Here we briefly look at learning
methods that are designed to learn rules as expressive and readable
class descriptions. These methods have been somewhat fringe but are
increasingly important due to their capacity to explain their decisions
(alternatively, to produce human-interpretable models).
2. Rule-Based Classification (Text: 8.4)
In this section, we look at rule-based classifiers, where the learned model is represented as a set of IF-THEN rules.
IF-THEN rules for classification
Rules
are a good way of representing information or bits of knowledge. A
rule-based classifier uses a set of IF-THEN rules for classification.
How to Represent the knowledge in the form of IF-THEN rules
Example
R: IF age = youth AND student = yes THEN buys_computer = yes
“IF” part
Rule antecedent / precondition
Condition consists of one or more attribute tests that are logically ANDed
“Then” part
Rule consequent
Contains a class prediction
Rule Evaluation
How to measure the quality of a single rule R? Use both coverage and accuracy. The
key thing to note is that the accuracy of a rule is in proportion to
its coverage, not to the size of the dataset as a whole.

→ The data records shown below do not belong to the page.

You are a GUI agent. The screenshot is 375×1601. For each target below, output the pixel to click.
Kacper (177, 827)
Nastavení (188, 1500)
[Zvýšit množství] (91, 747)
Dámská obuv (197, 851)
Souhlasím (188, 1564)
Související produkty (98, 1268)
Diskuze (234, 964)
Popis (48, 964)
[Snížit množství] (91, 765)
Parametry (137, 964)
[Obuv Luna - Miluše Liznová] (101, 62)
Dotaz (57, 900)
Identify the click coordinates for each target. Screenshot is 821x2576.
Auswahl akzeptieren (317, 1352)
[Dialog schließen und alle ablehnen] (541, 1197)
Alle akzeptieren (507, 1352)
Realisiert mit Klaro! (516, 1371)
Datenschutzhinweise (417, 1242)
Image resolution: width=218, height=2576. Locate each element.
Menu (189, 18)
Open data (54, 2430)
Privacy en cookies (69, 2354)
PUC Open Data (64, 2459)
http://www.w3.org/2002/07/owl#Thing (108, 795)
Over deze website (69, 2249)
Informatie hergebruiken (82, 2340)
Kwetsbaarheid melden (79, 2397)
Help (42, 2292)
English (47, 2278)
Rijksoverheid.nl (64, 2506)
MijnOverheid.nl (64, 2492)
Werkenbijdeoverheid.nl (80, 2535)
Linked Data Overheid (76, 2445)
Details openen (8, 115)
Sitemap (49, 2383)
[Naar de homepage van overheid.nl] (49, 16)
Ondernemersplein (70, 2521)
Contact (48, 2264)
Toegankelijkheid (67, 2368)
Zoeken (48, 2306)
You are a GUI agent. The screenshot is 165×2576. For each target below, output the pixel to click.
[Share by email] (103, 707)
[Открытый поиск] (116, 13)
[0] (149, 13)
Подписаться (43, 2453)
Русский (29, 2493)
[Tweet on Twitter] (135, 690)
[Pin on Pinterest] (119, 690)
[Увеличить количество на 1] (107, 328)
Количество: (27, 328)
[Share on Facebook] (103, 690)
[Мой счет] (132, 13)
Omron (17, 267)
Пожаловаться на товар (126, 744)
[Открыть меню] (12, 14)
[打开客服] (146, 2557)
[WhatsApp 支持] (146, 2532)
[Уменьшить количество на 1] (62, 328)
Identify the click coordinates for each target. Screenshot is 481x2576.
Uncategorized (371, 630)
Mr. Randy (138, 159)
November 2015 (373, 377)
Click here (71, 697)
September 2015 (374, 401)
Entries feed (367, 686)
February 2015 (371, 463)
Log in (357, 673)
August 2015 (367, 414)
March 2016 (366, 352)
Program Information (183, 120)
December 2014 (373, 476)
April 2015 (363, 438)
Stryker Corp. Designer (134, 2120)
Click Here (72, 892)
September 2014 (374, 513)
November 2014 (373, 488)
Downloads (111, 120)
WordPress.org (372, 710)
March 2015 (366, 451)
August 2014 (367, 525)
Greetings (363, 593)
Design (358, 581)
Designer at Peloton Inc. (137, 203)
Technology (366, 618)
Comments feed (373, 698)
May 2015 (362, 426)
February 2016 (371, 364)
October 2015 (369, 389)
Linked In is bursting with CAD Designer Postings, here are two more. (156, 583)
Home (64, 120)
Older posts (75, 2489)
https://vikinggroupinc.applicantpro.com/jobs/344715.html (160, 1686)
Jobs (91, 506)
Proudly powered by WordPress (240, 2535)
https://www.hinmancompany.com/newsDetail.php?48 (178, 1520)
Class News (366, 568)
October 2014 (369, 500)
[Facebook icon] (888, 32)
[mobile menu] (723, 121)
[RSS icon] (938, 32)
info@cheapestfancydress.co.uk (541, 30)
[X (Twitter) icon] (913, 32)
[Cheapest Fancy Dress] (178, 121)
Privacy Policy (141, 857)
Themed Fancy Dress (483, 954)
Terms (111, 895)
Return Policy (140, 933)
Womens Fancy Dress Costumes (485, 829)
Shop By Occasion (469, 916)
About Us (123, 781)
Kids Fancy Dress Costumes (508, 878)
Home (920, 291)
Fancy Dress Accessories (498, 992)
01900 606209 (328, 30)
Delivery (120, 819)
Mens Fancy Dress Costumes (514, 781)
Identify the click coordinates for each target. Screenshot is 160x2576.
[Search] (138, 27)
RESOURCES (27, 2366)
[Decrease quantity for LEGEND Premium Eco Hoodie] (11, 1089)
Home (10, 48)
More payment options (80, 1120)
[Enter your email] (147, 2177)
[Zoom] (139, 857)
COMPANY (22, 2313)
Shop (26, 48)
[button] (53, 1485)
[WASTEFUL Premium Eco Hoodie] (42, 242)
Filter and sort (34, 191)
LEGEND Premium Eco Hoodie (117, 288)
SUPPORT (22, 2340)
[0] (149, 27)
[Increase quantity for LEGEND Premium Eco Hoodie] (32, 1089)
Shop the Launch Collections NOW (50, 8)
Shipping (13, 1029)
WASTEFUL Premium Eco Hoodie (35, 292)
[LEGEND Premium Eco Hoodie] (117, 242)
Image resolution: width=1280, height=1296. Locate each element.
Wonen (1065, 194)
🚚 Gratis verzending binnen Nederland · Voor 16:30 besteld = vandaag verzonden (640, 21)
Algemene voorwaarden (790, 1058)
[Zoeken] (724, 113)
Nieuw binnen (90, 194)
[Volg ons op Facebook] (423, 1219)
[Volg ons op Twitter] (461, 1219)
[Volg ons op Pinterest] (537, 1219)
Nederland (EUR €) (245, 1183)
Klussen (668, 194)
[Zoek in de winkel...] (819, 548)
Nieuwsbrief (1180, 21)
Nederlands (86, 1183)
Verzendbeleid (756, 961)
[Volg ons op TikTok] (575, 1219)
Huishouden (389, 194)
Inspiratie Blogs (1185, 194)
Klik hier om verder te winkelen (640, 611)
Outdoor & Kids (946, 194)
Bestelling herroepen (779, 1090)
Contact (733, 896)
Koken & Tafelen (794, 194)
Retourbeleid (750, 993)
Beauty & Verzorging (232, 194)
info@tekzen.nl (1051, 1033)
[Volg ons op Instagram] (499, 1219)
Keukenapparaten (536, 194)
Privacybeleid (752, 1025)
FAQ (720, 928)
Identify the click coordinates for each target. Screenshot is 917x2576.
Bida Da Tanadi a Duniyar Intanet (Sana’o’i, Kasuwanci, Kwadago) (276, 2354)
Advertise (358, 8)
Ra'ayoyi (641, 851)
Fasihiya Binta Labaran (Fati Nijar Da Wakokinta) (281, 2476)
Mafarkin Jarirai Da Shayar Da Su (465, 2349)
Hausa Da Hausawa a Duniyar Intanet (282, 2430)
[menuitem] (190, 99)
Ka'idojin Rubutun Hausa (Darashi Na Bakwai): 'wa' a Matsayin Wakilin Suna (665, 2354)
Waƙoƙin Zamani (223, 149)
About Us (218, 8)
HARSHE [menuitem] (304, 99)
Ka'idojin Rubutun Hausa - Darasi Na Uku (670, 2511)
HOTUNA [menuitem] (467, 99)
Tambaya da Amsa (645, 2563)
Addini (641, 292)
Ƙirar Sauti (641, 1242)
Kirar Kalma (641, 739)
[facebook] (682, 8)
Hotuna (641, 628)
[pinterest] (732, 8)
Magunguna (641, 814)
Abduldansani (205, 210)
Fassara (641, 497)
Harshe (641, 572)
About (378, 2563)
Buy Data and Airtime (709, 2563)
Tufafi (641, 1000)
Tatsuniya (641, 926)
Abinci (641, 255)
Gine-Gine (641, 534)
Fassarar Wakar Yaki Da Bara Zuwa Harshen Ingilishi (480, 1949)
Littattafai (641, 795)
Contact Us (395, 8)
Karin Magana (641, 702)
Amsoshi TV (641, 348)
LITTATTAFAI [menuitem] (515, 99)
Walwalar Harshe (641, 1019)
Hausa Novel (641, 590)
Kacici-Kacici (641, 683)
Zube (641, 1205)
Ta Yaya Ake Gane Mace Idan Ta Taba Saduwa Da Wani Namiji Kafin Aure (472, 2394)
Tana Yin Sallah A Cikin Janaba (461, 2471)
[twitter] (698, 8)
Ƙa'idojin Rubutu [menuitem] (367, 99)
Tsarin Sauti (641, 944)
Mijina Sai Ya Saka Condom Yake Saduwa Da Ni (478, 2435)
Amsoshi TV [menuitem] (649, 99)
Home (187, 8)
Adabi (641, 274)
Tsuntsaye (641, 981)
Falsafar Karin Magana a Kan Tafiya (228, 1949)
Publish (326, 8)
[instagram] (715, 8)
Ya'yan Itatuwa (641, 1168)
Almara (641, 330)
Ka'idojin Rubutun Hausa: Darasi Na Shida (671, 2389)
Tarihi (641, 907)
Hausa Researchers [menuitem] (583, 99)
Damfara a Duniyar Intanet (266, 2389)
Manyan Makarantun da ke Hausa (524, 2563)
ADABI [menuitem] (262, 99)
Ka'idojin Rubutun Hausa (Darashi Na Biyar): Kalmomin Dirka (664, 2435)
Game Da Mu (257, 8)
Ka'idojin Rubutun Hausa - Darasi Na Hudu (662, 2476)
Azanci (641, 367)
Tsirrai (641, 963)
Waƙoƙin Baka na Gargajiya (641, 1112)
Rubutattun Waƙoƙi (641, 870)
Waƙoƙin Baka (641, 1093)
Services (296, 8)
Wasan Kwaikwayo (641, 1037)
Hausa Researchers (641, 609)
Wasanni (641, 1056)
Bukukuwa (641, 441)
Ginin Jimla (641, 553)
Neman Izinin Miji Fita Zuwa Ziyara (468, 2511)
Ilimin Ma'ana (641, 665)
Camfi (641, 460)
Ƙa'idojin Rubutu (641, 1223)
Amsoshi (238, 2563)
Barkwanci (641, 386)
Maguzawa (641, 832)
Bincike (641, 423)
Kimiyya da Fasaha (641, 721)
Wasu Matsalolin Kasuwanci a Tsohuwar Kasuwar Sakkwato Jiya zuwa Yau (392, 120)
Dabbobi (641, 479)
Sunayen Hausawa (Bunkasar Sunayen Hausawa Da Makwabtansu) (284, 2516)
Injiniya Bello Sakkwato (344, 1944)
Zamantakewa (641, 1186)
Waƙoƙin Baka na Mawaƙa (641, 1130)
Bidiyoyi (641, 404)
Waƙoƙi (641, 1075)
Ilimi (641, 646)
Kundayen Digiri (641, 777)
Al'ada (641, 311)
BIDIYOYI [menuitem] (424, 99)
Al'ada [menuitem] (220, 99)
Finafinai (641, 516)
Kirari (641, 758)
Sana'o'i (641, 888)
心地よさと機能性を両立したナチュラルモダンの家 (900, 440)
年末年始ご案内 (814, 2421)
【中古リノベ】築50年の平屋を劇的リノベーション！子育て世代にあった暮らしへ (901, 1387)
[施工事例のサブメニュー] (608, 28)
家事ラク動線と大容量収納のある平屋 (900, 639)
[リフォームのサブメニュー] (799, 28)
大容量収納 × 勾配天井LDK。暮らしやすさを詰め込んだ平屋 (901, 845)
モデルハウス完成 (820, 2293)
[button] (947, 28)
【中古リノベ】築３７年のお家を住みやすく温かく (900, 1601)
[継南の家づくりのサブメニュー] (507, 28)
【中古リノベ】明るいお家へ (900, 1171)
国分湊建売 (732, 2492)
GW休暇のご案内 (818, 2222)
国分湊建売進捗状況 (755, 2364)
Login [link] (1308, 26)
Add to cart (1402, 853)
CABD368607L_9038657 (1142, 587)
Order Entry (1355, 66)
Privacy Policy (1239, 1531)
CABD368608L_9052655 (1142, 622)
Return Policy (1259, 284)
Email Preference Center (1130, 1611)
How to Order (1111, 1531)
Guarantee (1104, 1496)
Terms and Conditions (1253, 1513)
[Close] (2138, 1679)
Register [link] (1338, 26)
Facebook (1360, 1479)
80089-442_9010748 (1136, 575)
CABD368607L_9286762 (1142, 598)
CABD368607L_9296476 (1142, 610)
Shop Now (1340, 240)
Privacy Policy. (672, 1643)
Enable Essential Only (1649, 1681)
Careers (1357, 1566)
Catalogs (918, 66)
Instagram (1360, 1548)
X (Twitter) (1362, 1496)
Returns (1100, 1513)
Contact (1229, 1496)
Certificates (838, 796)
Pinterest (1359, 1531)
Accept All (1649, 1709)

n_covers = number of tuples covered by R, i.e. that satisfy the antecedent of R
n_correct = number of tuples correctly classified by R i.e that satisfy both the antecedent and the consequent
D = training data set
coverage(R) = n_covers /|D|
the proportion of tuples that are covered by the rule
accuracy(R) = n_correct / n_covers
the proportion of covered tuples that are correctly labelled
Evaluation measures other than accuracy can be similarly adapted to using cover just as for accuracy here.
How to measure the quality of a set of rules?
Conventional accuracy (correct
tuples as a proportion of all tuples in the dataset) is used
to evaluate a rule based classifier comprising a set (or sequence) of
rules. Other conventional classification quality measures can also
be used this way for a set of rules that together form a classifier.
Conflict Resolution
If more than one rule is triggered, need conflict resolution
Size ordering: assign the highest priority to the triggering rules that has the “toughest” requirement
i.e., with the most attribute tests
Rule ordering: prioritise the rules beforehand by class-based or rule-based
Class-based
ordering: prioritise classes beforehand. If a tuple is classified into
multiple classes, choose a class by the class order.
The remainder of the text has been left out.